By: Staff Writers | Published: January 25th, 2011
U.S. prosecutors say that St. Jude Medical paid doctors as much as $2,000 per patient to convince them to have the company’s pacemakers and defibrillators implanted, and the company has agreed to pay $16 million to settle the illegal kickback allegations.
The U.S. Department of Justice (DOJ) announced the St. Jude settlement agreement on January 20.
According to the DOJ’s claims, St. Jude used three post-market studies and a medical device registry as cover for payments to doctors to entice them to implant their heart devices in patients. The company solicited physicians to participate in the studies to get them to stop using competitor products and to continue to implant their patients with St. Jude-manufactured devices, including pacemakers and implantable cardioverter defibrillators (ICDs), the DOJ alleged.

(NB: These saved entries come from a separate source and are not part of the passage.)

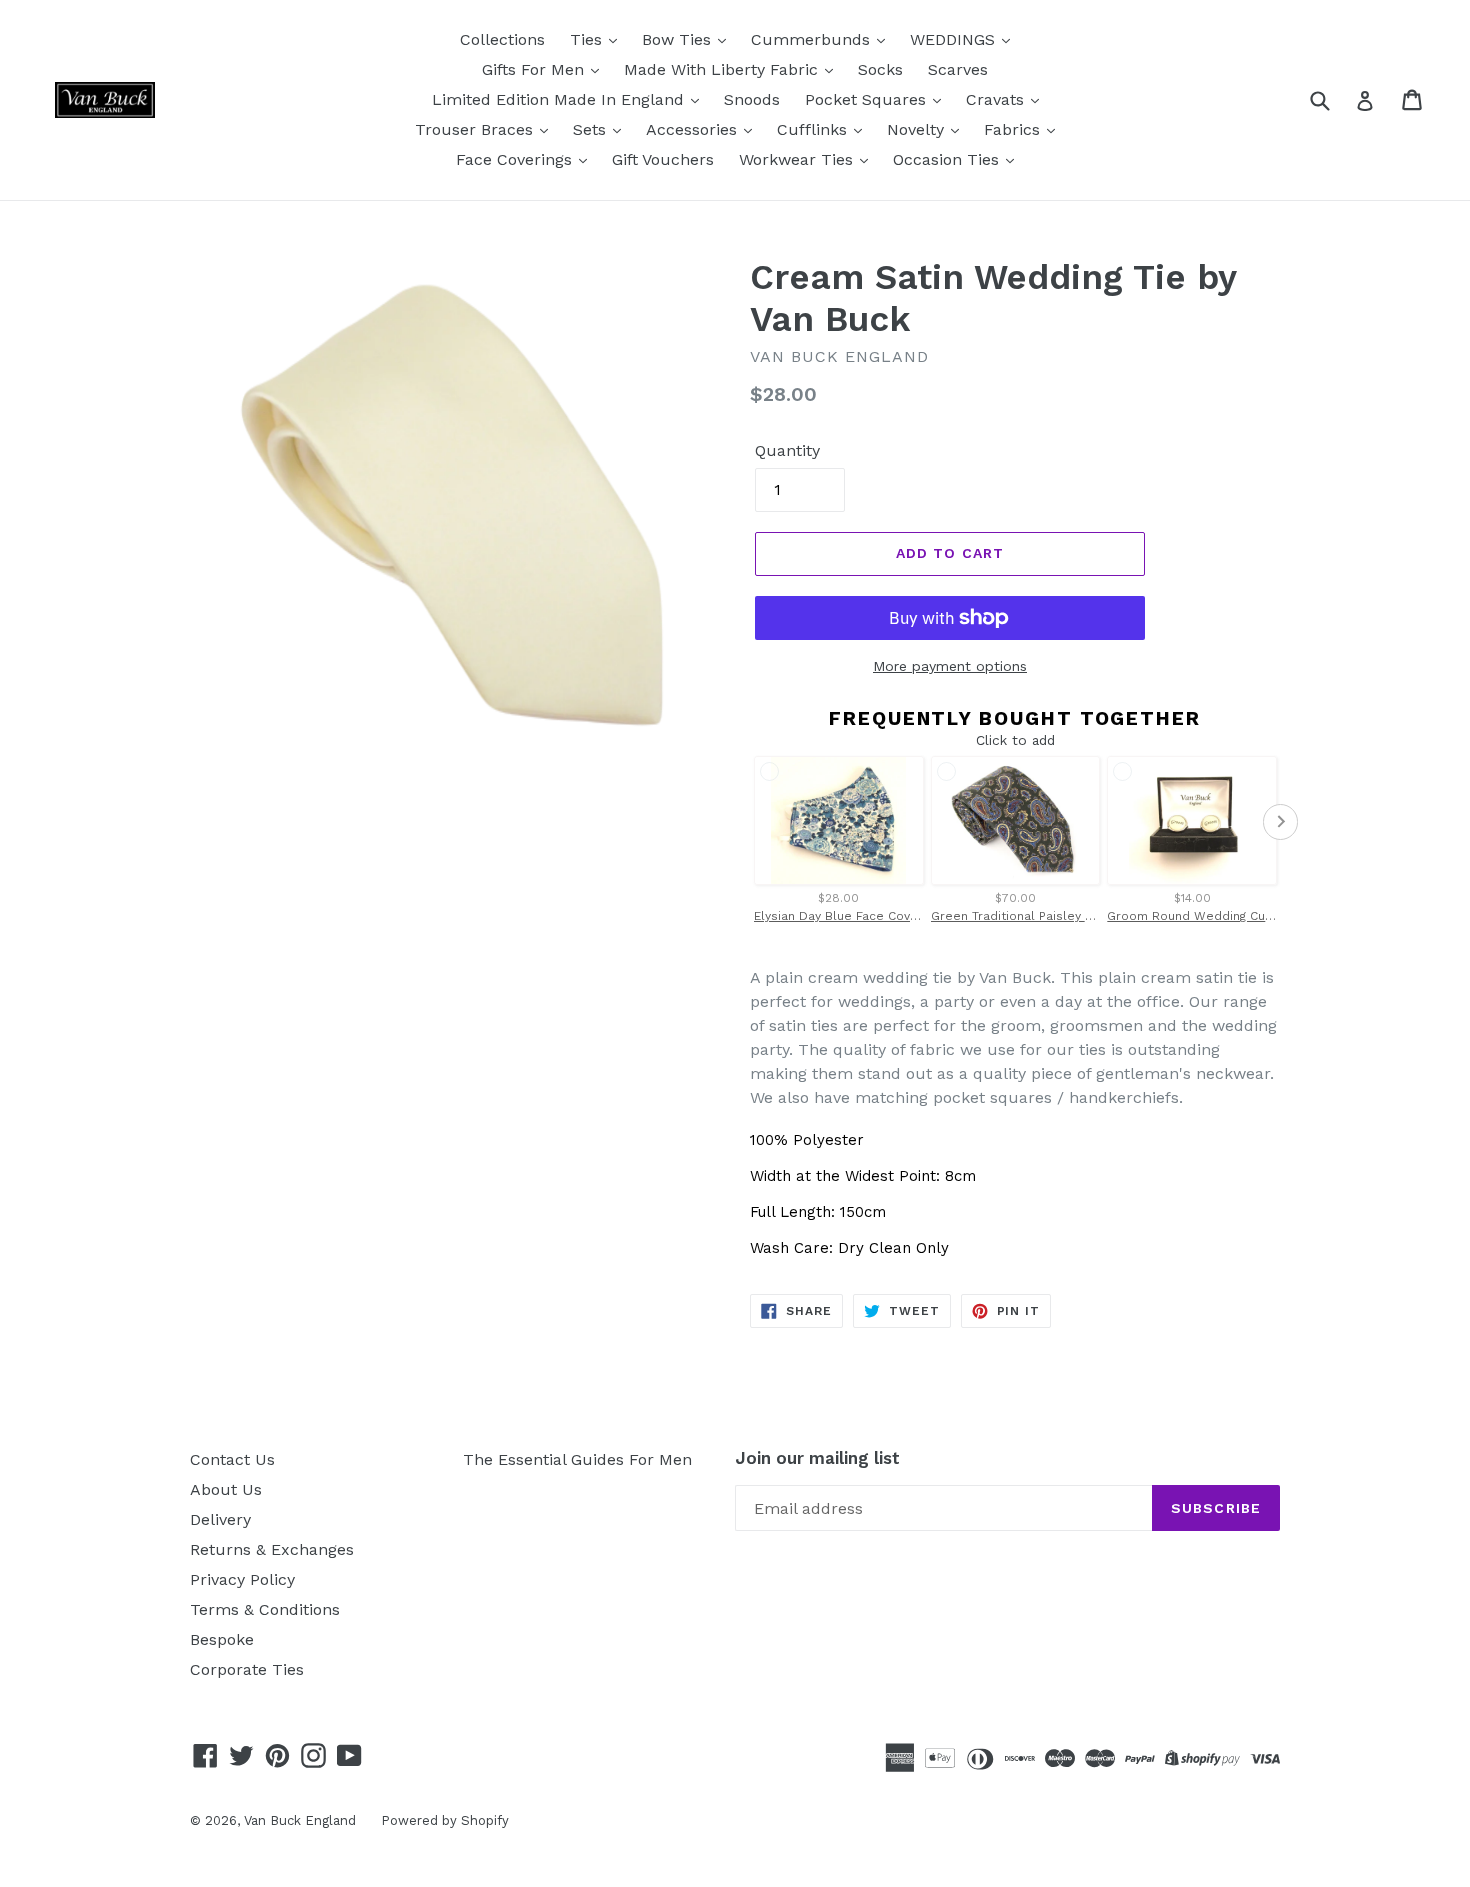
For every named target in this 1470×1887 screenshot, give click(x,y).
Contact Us (232, 1459)
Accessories (694, 129)
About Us (226, 1489)
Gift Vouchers (663, 159)
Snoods (752, 99)
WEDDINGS (955, 39)
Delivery (220, 1519)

In a press release issued the same day the settlement was announced, St. Jude claimed that the post-market studies and registries were legitimate clinical studies used to gather important scientific data. The company said that the settlement is not an admission of guilt and that it agreed to the terms to avoid the cost of lengthy and expensive litigation.
The probe came as the result of a whistleblower lawsuit filed by Charles Donigian, who will receive a $2.64 million share of the settlement.

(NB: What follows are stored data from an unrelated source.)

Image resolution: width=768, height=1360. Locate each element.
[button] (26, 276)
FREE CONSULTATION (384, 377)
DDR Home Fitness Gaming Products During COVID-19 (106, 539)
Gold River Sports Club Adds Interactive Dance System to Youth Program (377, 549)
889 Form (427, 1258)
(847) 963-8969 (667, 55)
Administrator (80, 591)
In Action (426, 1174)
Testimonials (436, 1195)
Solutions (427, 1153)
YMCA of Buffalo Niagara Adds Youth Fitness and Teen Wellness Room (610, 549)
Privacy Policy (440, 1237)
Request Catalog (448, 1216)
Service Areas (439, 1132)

Under the qui tam provision of the False Claims Act, whistleblowers who report a false claim against the government may be entitled to receive a portion of any money that the government recovers from the offenders. In return, the whistleblower must be the first to bring the case to the government’s attention, and must not publicize the claim until the DOJ decides to prosecute the claim.
The St. Jude whistleblower settlement is the second settlement this month involving an implantable defibrillator medical device manufacturer. Last week, a federal judge accepted a guilty plea and $296 million settlement from Guidant over claims that it tried to cover up problems with defective ICDs. The company also agreed to a three-year probation sentence which will come with increased regulatory scrutiny into its devices and practices.